抜粋文:

__________

40年をふりかえる(4)
時代がやらせた仕事たち…医療
高校生のころ、勉強のできる同級生と親しくなりました。その同級生から教わった言葉があります。「思い出の楽天性」です。説明されたのは「思い出は自分に都合のいい事だけが記憶として残る」でした。
言いたかったのは、私の「40年をふりかえる」も都合の悪いことは忘れているだろうということです。この連載は事実ではあってもしっかりした調査に基づいた史実ではなく、私の「思い出話」だということです。とくにそう断らざるを得ないのは40年という年月が古い話にしてしまっているからです。よく調べれば厳密な事実になるのでしょうが、いまはその時間がありません。
休日・夜間の救急医療体制
私の初当選のころ、新聞に「都留市で救急患者たらいまわし」という記事がしばしば載りました。私は一般質問でこれを取り上げました。答弁の内容は記憶にありませんが、その後対策会議が開かれました。
多分、国保運営協議会の委員や医師会代表、議会代表などで構成されたと思います。私も出席を求められました。会議が始まると、出席者が「先生方はなぜ救急患者を診てくれないのですか」と問いかけ、医師会の代表が「私たちも高齢ですから…」などと答えるやり取りがありました。
そのあと、市の職員が休日と夜間の救急診療に従事した場合の報酬の説明をしました。結果的にこの説明が医師会の先生方の気持ちを動かしたようです。医師会には、通常の診療に上乗せされる報酬についての認識がなかったのかもしれません。まもなく救急医療体制ができ、「たらい回し」の記事は見られなくなりました。

__________

提示項目:

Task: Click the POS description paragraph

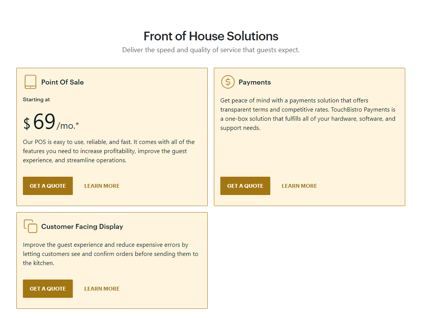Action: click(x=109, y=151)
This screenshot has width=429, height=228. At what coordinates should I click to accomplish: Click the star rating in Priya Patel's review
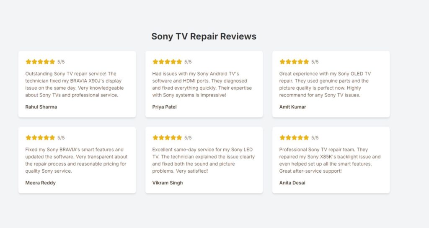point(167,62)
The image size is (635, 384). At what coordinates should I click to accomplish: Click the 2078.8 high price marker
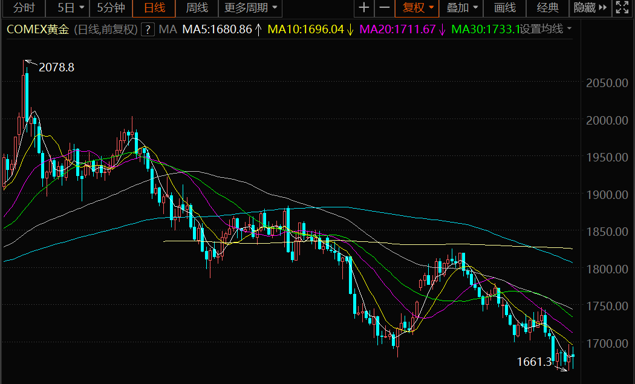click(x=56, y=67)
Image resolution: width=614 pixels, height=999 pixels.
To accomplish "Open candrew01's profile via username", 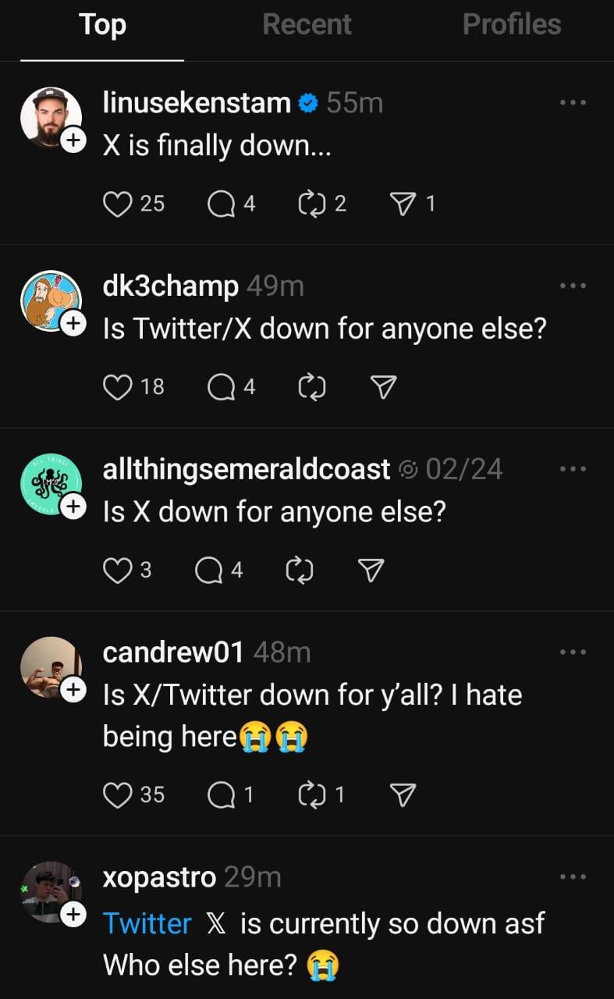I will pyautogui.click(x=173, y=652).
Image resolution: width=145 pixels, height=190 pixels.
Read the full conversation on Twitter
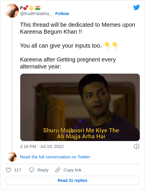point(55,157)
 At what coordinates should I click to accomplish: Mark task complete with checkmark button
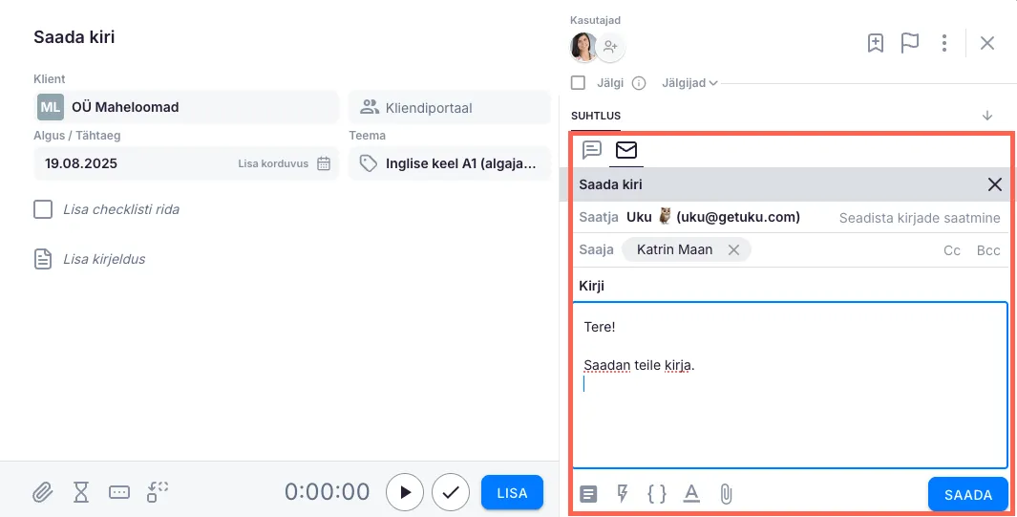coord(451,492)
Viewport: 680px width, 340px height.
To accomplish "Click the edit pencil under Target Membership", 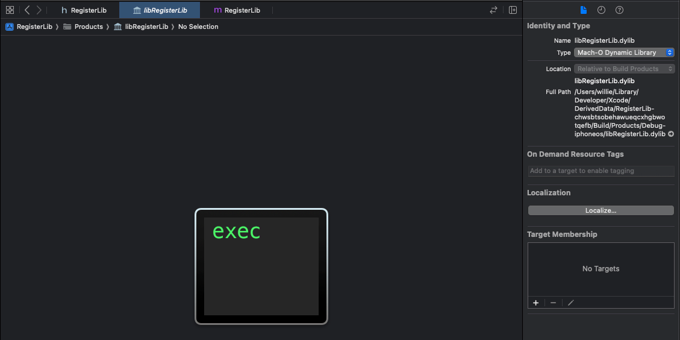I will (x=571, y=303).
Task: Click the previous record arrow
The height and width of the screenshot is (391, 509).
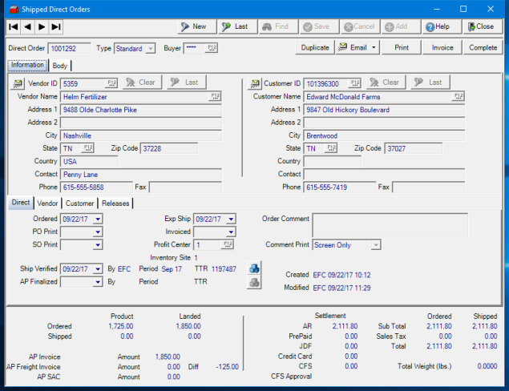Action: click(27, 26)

__________

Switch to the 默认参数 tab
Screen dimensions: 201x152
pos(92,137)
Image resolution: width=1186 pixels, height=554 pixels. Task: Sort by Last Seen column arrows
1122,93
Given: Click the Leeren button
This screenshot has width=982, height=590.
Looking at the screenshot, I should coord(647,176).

__________

取り組む課題:
A. 抜粋文で、筆者がこの連載を「思い出話」だととくに断らざるを得ないのはなぜか、1～3文で説明してください。
B. 抜粋文の「休日・夜間の救急医療体制」から「記事は見られなくなりました。」までを、両端を含めてそのまま書き写してください。
これらの項目は抜粋文とは関係ありません。

課題の解答:
A. 40年という年月が、話を古いものにしてしまっているからです。

B.
休日・夜間の救急医療体制
私の初当選のころ、新聞に「都留市で救急患者たらいまわし」という記事がしばしば載りました。私は一般質問でこれを取り上げました。答弁の内容は記憶にありませんが、その後対策会議が開かれました。
多分、国保運営協議会の委員や医師会代表、議会代表などで構成されたと思います。私も出席を求められました。会議が始まると、出席者が「先生方はなぜ救急患者を診てくれないのですか」と問いかけ、医師会の代表が「私たちも高齢ですから…」などと答えるやり取りがありました。
そのあと、市の職員が休日と夜間の救急診療に従事した場合の報酬の説明をしました。結果的にこの説明が医師会の先生方の気持ちを動かしたようです。医師会には、通常の診療に上乗せされる報酬についての認識がなかったのかもしれません。まもなく救急医療体制ができ、「たらい回し」の記事は見られなくなりました。